PRINCETON – Une guerre de l’information a éclaté sur la planète. Les lignes de bataille sont tracées entre les gouvernements qui considèrent la libre circulation de l’information et la capacité à y accéder comme un droit humain fondamental, et ceux qui estiment que le contrôle officiel de l’information est une prérogative souveraine fondamentale. La campagne se mène aussi au niveau institutionnel par des organisations comme l’Union Internationale des Télécommunications (ITU) et chaque jour dans des pays comme la Syrie.

Le sociologue Philip N. Howard a récemment utilisé le terme « nouvelle guerre froide » pour décrire « les batailles entre médias traditionnels et réseaux de médias sociaux, dont les approches en matière de production de l’information, de propriété et de censure sont très différentes. » Parce que cette industrie traditionnelle de l’information requière des fonds conséquents, elle est plus centralisée – et donc d’autant plus sujette au contrôle des états.

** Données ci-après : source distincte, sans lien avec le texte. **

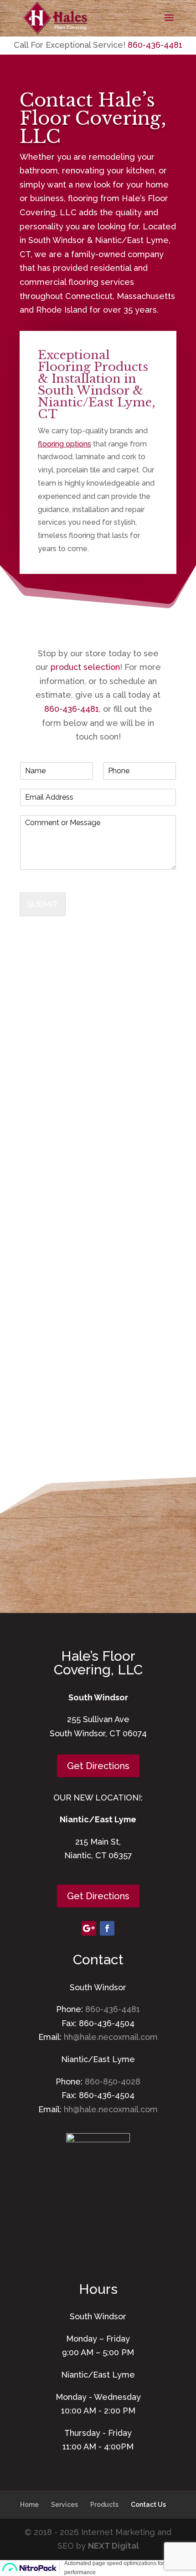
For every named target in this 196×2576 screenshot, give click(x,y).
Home (29, 2504)
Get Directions (98, 1765)
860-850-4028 (112, 2081)
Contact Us (148, 2504)
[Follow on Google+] (89, 1928)
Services (64, 2504)
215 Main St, (98, 1841)
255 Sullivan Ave (98, 1719)
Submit (42, 904)
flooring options (64, 444)
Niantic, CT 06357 (98, 1855)
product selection (85, 667)
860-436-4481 (155, 45)
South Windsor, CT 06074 (98, 1733)
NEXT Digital (113, 2546)
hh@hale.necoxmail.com (111, 2037)
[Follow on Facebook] (107, 1928)
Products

Les médias sociaux, par contre, peuvent confier la veille des actes et des méfaits des gouvernements à quiconque possède un téléphone portable, et il est difficile de les mettre sous silence à moins de fermer internet dans son entier. Etudiant les conflits entre médias traditionnels et médias sociaux en Russie, en Syrie, et en Arabie Saoudite, Howard conclue que, malgré des différences dans leurs cultures médiatiques, ces trois gouvernements soutiennent fortement les médias contrôlés par l’état.

Ces luttes inter-médiatiques sont intéressantes et importantes, car comme le déclare Howard, le mode de circulation de l’information reflète en effet une conception particulière de l’organisation d’une société ou d’un régime politique.